Another reason for the revised operating expenses is the reimbursement fee that the Louisville Arena Authority must pay to the Kentucky State Fair Board for the arena's impact on Freedom Hall. The decrease in revenues, from $1.3 million to $738,000 during the first 10 years of operations of the new arena, is the result of a revision taking into account fewer events for the center.

On May 28, 2007, it was announced that the Louisville Metro Council will propose an arena-financing deal that would save city taxpayers $3.4 million/year, or $100 million over three decades. The proposal, required the arena officials to exhaust other revenue sources, such as naming rights and luxury suite sales, before asking the metro government to pay more than its minimum pledge. The minimum pledge is $206 million towards the construction of the arena in annual installments between 2010 and 2039. Under the deal, the Louisville Arena Authority can ask the local government for up to $3.5 million more a year to cover the debt only if at least five other sources are drained. If the Louisville Arena Authority has to use additional city funds for two straight years, the Louisville Metro Council has the right to audit the arena's revenues.

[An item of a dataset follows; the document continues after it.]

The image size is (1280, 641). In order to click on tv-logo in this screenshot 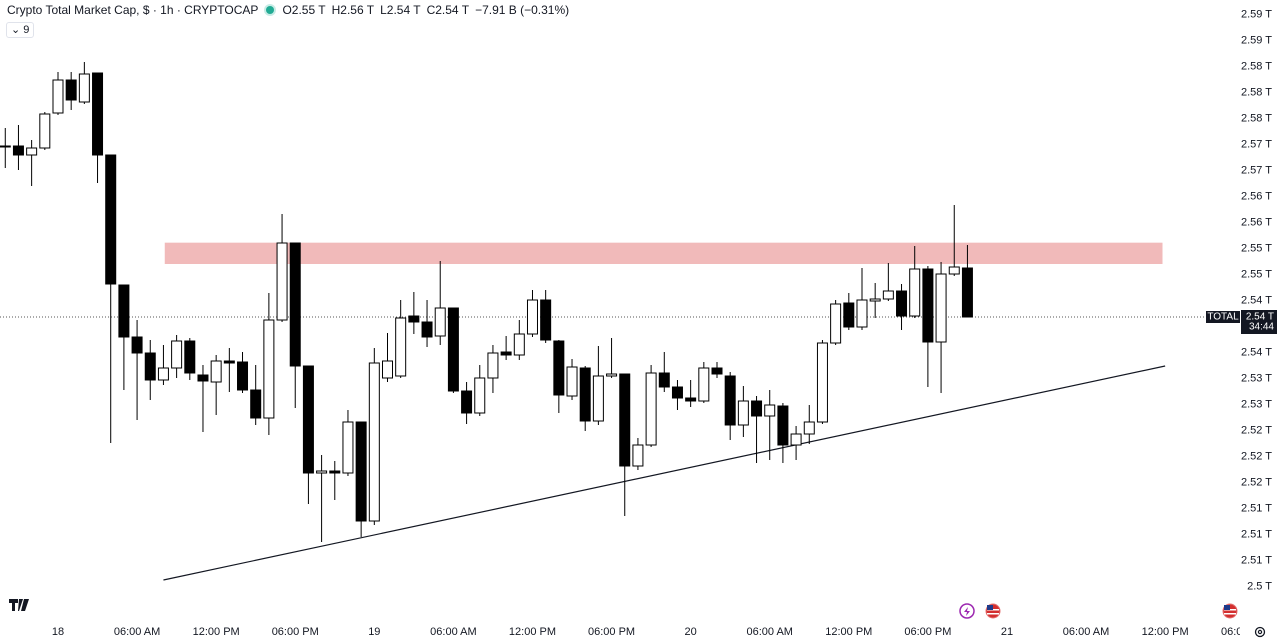, I will do `click(19, 605)`.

The financing agreement allowed $339 million in bonds through the state of Kentucky's Economic Development Finance Authority to be issued to construct the $252 million arena. The total debt on the bonds, $573 million over 30 years, will be paid through several sources. These include the city's $206 million commitment, $265 million from a tax-increment financing district, $179 million from advertising rights inside the arena, $63 million from luxury box sales, and at least $37 million in arena naming rights. The tax-increment financing district will allow part of the anticipated growth in state taxes to help pay for the arena. The arena's share of that revenue is capped at $265 million, although the project will be able to use the excess revenues to pay down the debt. It is expected to generate $574 million over 20 years.

In September 2008, financing was completed for the new waterfront arena.